→ **Exercise description**: Where the line containing "Select the Shop Nr 2 description" appears below, begin there and reproduce each line exactly through the last one, omitting pictures.

··· Exercise data

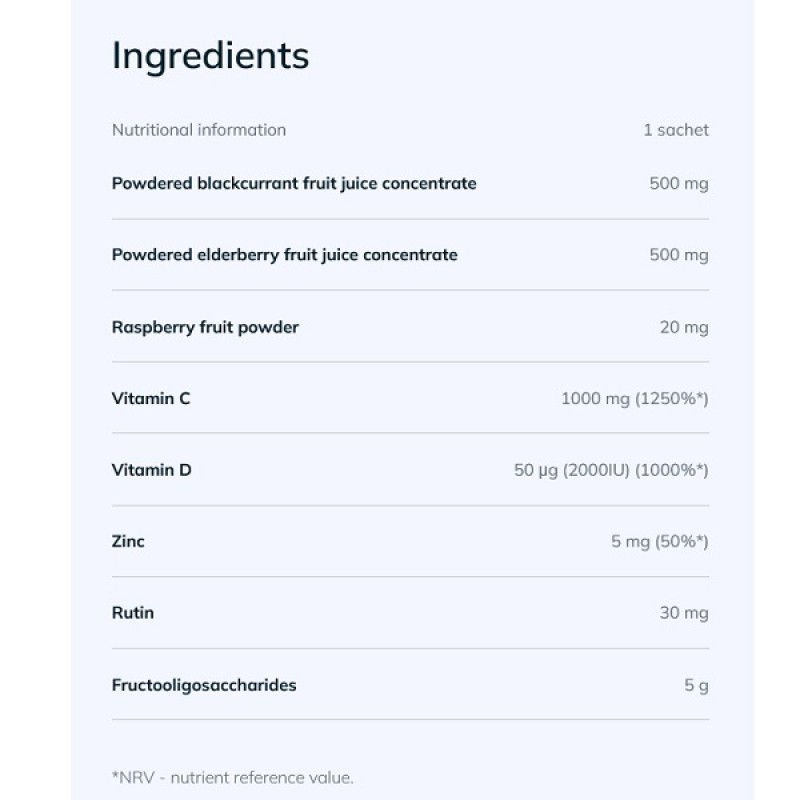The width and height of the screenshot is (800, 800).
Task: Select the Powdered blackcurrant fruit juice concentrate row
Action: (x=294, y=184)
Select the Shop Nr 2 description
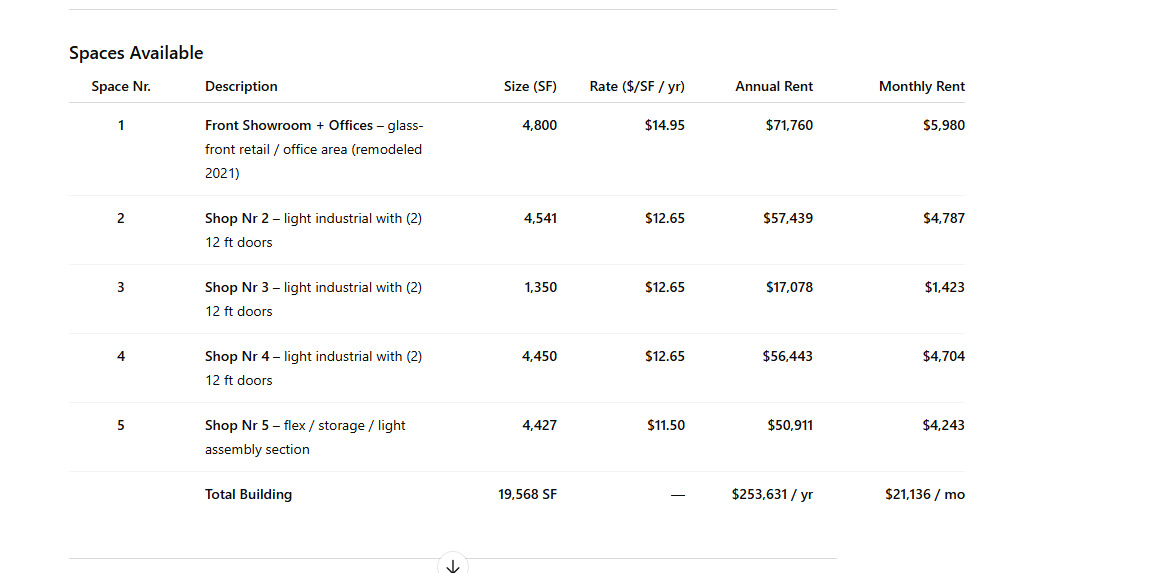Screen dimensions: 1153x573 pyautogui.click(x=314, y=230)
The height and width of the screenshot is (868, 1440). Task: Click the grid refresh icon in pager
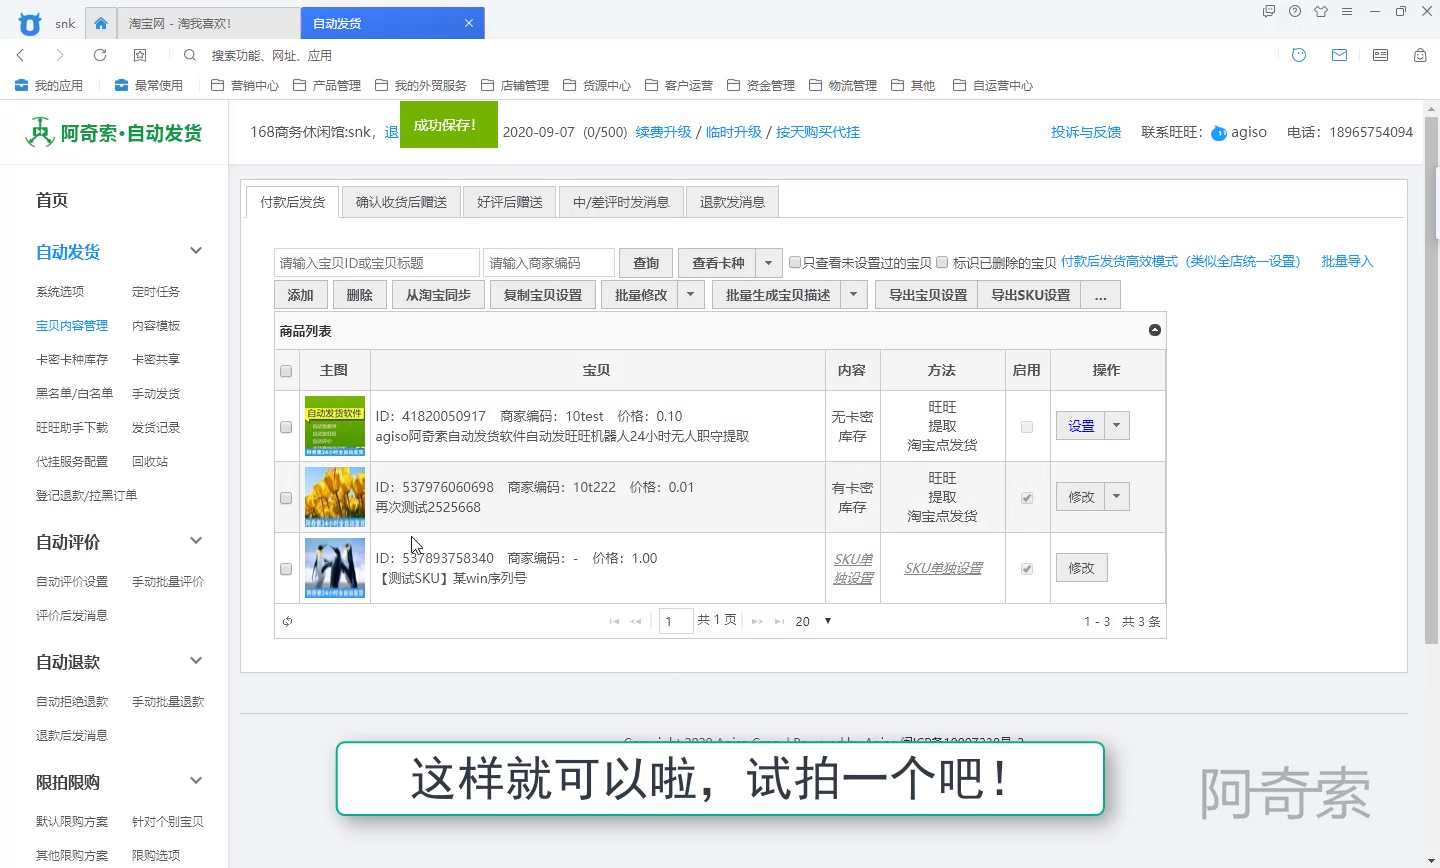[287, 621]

······

→ **Written response**:
Select the Shop Nr 2 description
Screen dimensions: 1153x573 pyautogui.click(x=314, y=230)
The height and width of the screenshot is (868, 1440). Task: Click the grid refresh icon in pager
[287, 621]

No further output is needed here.